What is the most efficient method of keeping track of the index of the original q in quick and f in fox no matter how many characters are added by the user?
Language doesn't matter to me, this is more of a theory question than anything so use whatever language you want just try to keep it to generally popular and current languages.
The sample string I gave is short but I'm hoping for a way that can efficiently handle any size string. So updating an array with the offset would work with a short string but will bog down with to many characters.
Even though in the example I was looking for the index of unique characters in the string I also want to be able to track the index of the same character in different locations such as the o in brown and the o in fox. So searching is out of the question.
I was hoping for the answer to be both time and memory efficient but if I had to choose just one I care more about performance speed.
Let's say that you have a string and some of its letters are interesting. To make things easier let's say that the letter at index 0 is always interesting and you never add something before it—a sentinel. Write down pairs of (interesting letter, distance to the previous interesting letter). If the string is "+the very Quick dark brown Fox" and you are interested in q from 'quick' and f from 'fox' then you would write: (+,0), (q,10), (f,17). (The sign + is the sentinel.)
Now you put these in a balanced binary tree whose in-order traversal gives the sequence of letters in the order they appear in the string.
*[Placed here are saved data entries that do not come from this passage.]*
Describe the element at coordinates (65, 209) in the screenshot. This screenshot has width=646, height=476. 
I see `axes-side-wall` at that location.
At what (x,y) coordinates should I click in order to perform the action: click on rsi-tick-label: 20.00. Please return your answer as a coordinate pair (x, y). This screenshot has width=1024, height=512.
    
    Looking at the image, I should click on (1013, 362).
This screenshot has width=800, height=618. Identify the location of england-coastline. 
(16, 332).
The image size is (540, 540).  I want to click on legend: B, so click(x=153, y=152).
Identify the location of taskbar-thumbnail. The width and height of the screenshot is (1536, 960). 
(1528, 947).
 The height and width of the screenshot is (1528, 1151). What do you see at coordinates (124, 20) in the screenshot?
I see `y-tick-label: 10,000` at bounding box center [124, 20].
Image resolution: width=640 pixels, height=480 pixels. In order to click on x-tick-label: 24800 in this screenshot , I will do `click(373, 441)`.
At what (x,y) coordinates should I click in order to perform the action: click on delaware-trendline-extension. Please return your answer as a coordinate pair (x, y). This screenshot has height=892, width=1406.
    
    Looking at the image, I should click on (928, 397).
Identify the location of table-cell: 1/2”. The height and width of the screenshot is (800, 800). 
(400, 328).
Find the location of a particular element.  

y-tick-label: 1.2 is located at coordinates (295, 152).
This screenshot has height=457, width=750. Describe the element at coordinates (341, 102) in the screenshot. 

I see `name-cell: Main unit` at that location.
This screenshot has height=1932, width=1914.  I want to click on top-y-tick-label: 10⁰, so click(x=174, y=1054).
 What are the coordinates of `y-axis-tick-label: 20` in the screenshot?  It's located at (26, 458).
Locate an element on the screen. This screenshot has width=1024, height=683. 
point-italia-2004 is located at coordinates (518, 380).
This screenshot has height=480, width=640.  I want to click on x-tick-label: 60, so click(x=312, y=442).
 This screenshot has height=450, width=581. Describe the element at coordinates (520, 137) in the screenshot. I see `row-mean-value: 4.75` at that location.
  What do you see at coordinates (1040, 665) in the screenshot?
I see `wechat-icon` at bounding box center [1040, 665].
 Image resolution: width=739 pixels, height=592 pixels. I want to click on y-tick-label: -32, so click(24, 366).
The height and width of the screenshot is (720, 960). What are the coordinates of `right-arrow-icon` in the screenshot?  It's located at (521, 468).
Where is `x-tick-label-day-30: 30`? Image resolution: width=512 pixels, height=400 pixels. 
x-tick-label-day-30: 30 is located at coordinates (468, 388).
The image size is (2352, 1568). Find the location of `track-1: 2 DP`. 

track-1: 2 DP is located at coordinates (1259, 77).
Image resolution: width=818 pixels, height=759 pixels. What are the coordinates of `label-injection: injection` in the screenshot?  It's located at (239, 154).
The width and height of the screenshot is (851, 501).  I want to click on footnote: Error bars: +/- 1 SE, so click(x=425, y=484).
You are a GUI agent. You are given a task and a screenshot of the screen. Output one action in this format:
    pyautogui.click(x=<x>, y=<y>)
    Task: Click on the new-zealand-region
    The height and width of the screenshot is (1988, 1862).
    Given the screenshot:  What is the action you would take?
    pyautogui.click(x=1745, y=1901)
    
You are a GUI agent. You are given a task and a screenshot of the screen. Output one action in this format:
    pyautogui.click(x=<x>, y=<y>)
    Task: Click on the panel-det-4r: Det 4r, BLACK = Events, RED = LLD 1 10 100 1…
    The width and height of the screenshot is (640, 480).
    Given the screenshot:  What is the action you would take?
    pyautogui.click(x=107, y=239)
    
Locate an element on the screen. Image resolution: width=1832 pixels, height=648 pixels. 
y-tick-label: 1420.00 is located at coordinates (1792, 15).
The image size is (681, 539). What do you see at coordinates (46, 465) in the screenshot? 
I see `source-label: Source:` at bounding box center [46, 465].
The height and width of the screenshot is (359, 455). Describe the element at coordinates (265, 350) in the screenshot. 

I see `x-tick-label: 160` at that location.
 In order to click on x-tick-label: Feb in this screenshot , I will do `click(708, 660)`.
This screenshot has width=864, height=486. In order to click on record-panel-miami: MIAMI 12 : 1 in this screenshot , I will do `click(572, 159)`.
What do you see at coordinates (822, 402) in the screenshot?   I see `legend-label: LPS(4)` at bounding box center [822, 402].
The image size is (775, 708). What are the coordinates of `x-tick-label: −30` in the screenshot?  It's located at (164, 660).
You might now recognize the partial sums problem: You enhance the tree so that nodes contain (letter, distance, sum). The sum is the sum of all distances in the left subtree. (Therefore sum(x)=distance(left(x))+sum(left(x)).)
You can now query and update this data structure in logarithmic time.
To say that you added n characters to the left of character c you say distance(c)+=n an then go and update sum for all parents of c.
To ask what is the index of c you compute sum(c)+sum(parent(c))+sum(parent(parent(c)))+...
Your question is a little ambiguous - are you looking to keep track of the first instances of every letter? If so, an array of length 26 might be the best option.
Whenever you insert text into a string at a position lower than the index you have, just compute the offset based on the length of the inserted string.
It would also help if you had a target language in mind as not all data structures and interactions are equally efficient and effective in all languages.
The standard trick that usually helps in similar situations is to keep the characters of the string as leaves in a balanced binary tree. Additionally, internal nodes of the tree should keep sets of letters (if the alphabet is small and fixed, they could be bitmaps) that occur in the subtree rooted at a particular node.
Inserting or deleting a letter into this structure only needs O(log(N)) operations (update the bitmaps on the path to root) and finding the first occurence of a letter also takes O(log(N)) operations - you descend from the root, going for the leftmost child whose bitmap contains the interesting letter.
Edit: The internal nodes should also keep number of leaves in the represented subtree, for efficient computation of the letter's index.